Available data:

# # # #

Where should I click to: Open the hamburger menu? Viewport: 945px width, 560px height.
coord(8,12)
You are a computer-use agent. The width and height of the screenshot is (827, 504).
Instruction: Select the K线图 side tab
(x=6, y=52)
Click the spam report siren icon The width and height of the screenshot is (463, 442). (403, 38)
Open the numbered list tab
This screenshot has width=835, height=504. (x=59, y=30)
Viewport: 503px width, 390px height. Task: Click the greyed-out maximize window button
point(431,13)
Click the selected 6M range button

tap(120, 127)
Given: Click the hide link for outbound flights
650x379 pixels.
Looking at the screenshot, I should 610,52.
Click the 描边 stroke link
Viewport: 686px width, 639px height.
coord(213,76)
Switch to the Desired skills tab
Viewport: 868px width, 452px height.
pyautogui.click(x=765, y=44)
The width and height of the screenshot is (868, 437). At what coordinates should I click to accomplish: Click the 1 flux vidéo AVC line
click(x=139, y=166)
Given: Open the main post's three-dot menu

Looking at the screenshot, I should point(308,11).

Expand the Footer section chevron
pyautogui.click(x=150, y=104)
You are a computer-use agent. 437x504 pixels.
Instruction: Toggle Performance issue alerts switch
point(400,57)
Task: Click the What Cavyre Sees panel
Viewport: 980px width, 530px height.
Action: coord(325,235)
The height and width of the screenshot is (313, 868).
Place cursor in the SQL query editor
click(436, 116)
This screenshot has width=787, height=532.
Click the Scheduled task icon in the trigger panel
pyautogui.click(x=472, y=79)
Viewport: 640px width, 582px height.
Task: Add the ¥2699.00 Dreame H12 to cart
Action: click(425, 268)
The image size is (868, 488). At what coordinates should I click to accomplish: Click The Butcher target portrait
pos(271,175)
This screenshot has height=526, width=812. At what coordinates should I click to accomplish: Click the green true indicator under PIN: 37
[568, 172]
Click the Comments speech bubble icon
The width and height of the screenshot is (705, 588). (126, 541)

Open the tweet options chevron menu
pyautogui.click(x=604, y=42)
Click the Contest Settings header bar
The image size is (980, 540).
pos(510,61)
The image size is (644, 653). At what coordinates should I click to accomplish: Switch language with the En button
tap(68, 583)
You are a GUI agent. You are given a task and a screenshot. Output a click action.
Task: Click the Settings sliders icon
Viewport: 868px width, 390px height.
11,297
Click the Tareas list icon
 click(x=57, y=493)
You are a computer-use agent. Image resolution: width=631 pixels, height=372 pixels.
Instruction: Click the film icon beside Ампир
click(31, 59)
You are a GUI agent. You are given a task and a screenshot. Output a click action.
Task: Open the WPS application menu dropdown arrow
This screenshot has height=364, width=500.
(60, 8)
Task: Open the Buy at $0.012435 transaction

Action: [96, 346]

# # # #

Exercise directions:
All of the entries need to be reproduced exactly; please write them out.

Problem solution:
Where should I click to: Open the hamburger menu? Viewport: 945px width, 560px height.
coord(8,12)
You are a computer-use agent. The width and height of the screenshot is (827, 504).
Instruction: Select the K线图 side tab
(x=6, y=52)
Click the spam report siren icon The width and height of the screenshot is (463, 442). (403, 38)
Open the numbered list tab
This screenshot has width=835, height=504. (x=59, y=30)
Viewport: 503px width, 390px height. Task: Click the greyed-out maximize window button
point(431,13)
Click the selected 6M range button

tap(120, 127)
Given: Click the hide link for outbound flights
650x379 pixels.
Looking at the screenshot, I should 610,52.
Click the 描边 stroke link
Viewport: 686px width, 639px height.
coord(213,76)
Switch to the Desired skills tab
Viewport: 868px width, 452px height.
pyautogui.click(x=765, y=44)
The width and height of the screenshot is (868, 437). At what coordinates should I click to accomplish: Click the 1 flux vidéo AVC line
click(x=139, y=166)
Given: Open the main post's three-dot menu

Looking at the screenshot, I should point(308,11).

Expand the Footer section chevron
pyautogui.click(x=150, y=104)
You are a computer-use agent. 437x504 pixels.
Instruction: Toggle Performance issue alerts switch
point(400,57)
Task: Click the What Cavyre Sees panel
Viewport: 980px width, 530px height.
Action: coord(325,235)
The height and width of the screenshot is (313, 868).
Place cursor in the SQL query editor
click(436, 116)
This screenshot has width=787, height=532.
Click the Scheduled task icon in the trigger panel
pyautogui.click(x=472, y=79)
Viewport: 640px width, 582px height.
Task: Add the ¥2699.00 Dreame H12 to cart
Action: click(425, 268)
The image size is (868, 488). At what coordinates should I click to accomplish: Click The Butcher target portrait
pos(271,175)
This screenshot has height=526, width=812. At what coordinates should I click to accomplish: Click the green true indicator under PIN: 37
[568, 172]
Click the Comments speech bubble icon
The width and height of the screenshot is (705, 588). (126, 541)

Open the tweet options chevron menu
pyautogui.click(x=604, y=42)
Click the Contest Settings header bar
The image size is (980, 540).
pos(510,61)
The image size is (644, 653). At what coordinates should I click to accomplish: Switch language with the En button
tap(68, 583)
You are a GUI agent. You are given a task and a screenshot. Output a click action.
Task: Click the Settings sliders icon
Viewport: 868px width, 390px height.
11,297
Click the Tareas list icon
 click(x=57, y=493)
You are a computer-use agent. Image resolution: width=631 pixels, height=372 pixels.
Instruction: Click the film icon beside Ампир
click(31, 59)
You are a GUI agent. You are given a task and a screenshot. Output a click action.
Task: Open the WPS application menu dropdown arrow
This screenshot has height=364, width=500.
(60, 8)
Task: Open the Buy at $0.012435 transaction

Action: [96, 346]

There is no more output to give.